State government officials are looking at the problem, she said, and considering what policy changes could boost home ownership and housing availability.
“Talk to any number of CEOs around the state,” Doerr said. “They’ll tell you we need more attainable and affordable housing. This is pure economic development.”
Confronting the housing shortage
The TIF pilot project started as an idea in early 2020, as Bitely of Sable Homes was wrapping up the first phase of the River Hills Estates development.
He’d bought the initial 31 lots from another developer at a deal that let him sell new houses at the typical market rate in Newaygo.
“It was a hit,” Bitely said.
But, he added, as he priced materials and other costs for the second phase of the neighborhood, “it was going to be very difficult for us to duplicate that pricing.”
Bitely determined the infrastructure costs – like building roads and bringing water lines to the lots – would push the housing prices too high for most Newaygo buyers. And he wanted to keep the home prices within reach for middle-income workers.
The housing shortage, Bitely said, means “a segment of people is forced to become tenants or are renting longer.”
The lack of moderate-priced new housing stalls the move-up market, keeping people in their lower-priced homes that should be first houses for lower wage earners.
The pilot program took shape as the city determined that it couldn’t afford to waive costs for the lot improvements. At the same time, Bitely said, officials were eager to find a solution to increase its population and find options for working couples who wanted to stay in Newaygo.
Part of Faulker’s role is to “sell” the city to home builders, but this isn’t an easy time for that. If they’re already active in other markets, Newaygo can seem too distant. And if they’re making money by building $400,000-plus homes, there’s little incentive to pursue lower price points.
Yet, Faulkner said, with the employment base in town, “we have a ready-made market.”
That appealed to Bitely. So did crafting some kind of solution to adding new construction for the “missing middle” in new construction.
In the end, the city and Newaygo County worked with the state’s land bank to fit the TIF financing structure to Bitely’s 16 lots, in part using the county’s brownfield authority. The Right Place, the regional economic development corporation based in Grand Rapids, also helped.
Traditional economic development is very focused on business retention, expansion and attraction, said Julie Burrell, business development manager in Newaygo for The Right Place.
But for rural communities, expanding the scope toward housing can reduce the risk that a business will face by choosing a small town for dozens or even hundreds of new jobs.
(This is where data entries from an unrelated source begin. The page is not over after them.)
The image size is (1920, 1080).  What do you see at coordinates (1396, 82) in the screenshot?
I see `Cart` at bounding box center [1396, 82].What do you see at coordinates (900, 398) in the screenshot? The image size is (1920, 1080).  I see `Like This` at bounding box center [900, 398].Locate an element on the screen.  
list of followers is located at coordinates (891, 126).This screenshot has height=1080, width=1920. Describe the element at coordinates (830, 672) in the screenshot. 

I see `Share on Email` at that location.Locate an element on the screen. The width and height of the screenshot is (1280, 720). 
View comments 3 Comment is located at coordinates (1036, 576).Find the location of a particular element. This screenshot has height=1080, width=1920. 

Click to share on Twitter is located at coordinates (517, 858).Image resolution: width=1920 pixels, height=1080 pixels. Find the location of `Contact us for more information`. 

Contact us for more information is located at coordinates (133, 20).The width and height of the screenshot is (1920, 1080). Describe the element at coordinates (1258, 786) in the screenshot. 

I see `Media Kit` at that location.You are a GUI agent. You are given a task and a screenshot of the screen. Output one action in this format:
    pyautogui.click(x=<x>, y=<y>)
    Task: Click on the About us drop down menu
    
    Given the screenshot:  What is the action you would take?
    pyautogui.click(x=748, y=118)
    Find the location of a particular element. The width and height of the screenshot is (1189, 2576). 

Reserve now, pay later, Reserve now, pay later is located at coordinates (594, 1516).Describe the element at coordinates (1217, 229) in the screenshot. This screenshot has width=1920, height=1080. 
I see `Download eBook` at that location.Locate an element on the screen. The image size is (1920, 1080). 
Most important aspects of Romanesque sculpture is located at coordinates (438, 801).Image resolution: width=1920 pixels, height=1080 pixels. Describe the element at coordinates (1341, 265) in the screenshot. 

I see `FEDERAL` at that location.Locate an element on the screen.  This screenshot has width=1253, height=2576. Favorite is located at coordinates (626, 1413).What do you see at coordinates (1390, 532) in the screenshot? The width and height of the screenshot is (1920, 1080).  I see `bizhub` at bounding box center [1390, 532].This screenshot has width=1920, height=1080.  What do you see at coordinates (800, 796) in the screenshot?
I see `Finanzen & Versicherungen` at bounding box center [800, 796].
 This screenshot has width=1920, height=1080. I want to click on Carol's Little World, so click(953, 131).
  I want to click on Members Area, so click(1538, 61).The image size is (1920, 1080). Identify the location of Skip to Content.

“Getting into housing is certainly not traditional (for us), but in this capacity, I think it made sense,” Burrell said. “It’s going to help our businesses. We can’t continue expanding businesses if they’re not going to have anywhere for their workforce to live.”
The Newaygo program already is getting attention as a model that could work across the state. Several other projects now are in discussion stages, Doerr said, and Faulker said he hopes it inspires other small communities to take a similar leap of faith.
“Developers know how to make money in cities,” Faulkner said. “They know how to make money in suburbs. When it comes to rural communities, they don’t know what to do. It’s a challenge to get them to come in and take chances.”